Indie Games in the Digital Age (Anthology)

deadline for submissions:
July 1, 2017

full name / name of organization:
MJ Clarke CSULA, Cynthia Wang CSULA

contact email:
digitalindiegamesbook@gmail.com

The digital realm has reconfigured the ways in which production and consumption of games happen. Consider some prominent examples:

In May 2011, self-taught game developer Andrew Spinks released his own world-building game after only five months of production. The game, Terraria, now available on all major computing and gaming platforms, has sold over 20.5 million units, but is still only available through Spinks’s own publishing firm, Re-Logic.

In June 2013, student video game developer Toby Fox pitched his own project, Undertale, on the financing platform Kickstarter using the free-to-use production tool, gamemaker. After raising over $50,000 for his game, Fox’s Undertale sold over 2 million units before being named 2015 Game of the Year by several video game trade journals, including IGN.

In August 2012, the disillusioned pen-and-paper game developer Monte Cook left his job at the publisher of industry leader, Dungeons & Dragons, and pitched his own roleplaying system, Numenera, directly to fans in a Kickstarter campaign that earned over $500K. Subsequently, the game has become a brand-franchise spawning a series of spin-offs, novels and video games.

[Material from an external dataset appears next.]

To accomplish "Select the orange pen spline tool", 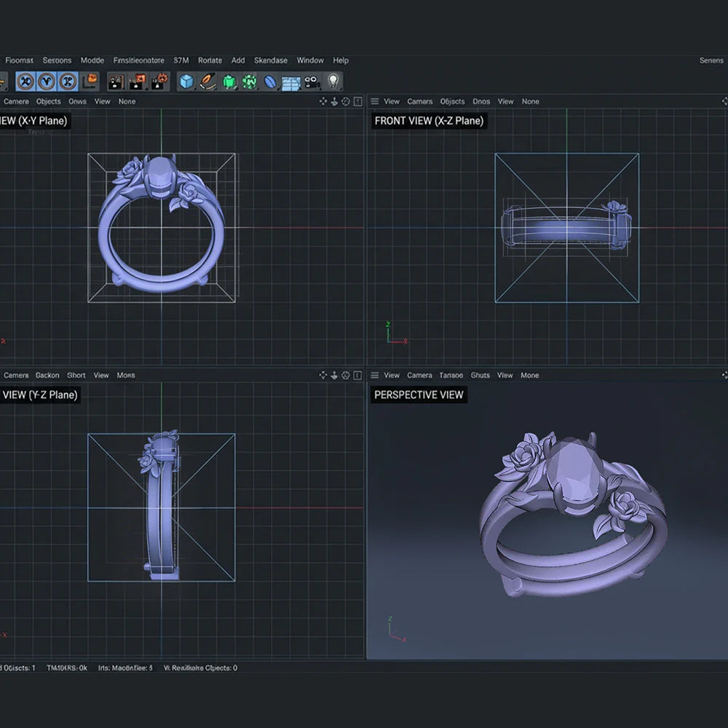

In November 2010, a group of high school friends from Chicago presented a version of their game, Cards Against Humanity, as a Kickstarter campaign. After surpassing its modest funding goal, the game sold over 500K units in the next three years and enabled its creators to generate a number of politically minded publicity stunts in the wake of Trump presidency.

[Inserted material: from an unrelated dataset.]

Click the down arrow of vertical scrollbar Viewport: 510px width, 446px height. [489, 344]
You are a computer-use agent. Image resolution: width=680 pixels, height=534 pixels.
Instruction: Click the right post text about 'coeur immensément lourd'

In February 2016, two stay-at-home moms and escape room aficionados launched their Kickstarter campaign for a home-based, single-use escape room board game called Escape Room in a Box. They hit their goal of $19,000 within 14 hours, and were ultimately funded for over $130,000, necessitating shifting their game manufacturing plans from inviting friends to make the games by hand to looking at options for mass manufacturing. The two creators are working on a new game, and have created their own puzzle and games consulting company, The Wild Optimists.

In all these cases, creators have leveraged the ease and availability of networking through online platforms and, as a result, have forged paths to both creative and financial success previously unavailable. Traditional mass media and game publishing models have operated with high barriers to entry and high production costs, reinforcing capitalist power structures, wherein the richest, most privileged, most connected and the most culturally, socially and artistically normative have had the best chance to have their creative works made and exposed to a wide audience. And because mainstream board game companies like Mattel and Hasbro, as well as traditional video game companies such as Nintendo, Microsoft, and Sony have presided over an oligarchical system, independent game makers historically have had limited chances to get their work in front of an audience without directly working with one of these gatekeepers.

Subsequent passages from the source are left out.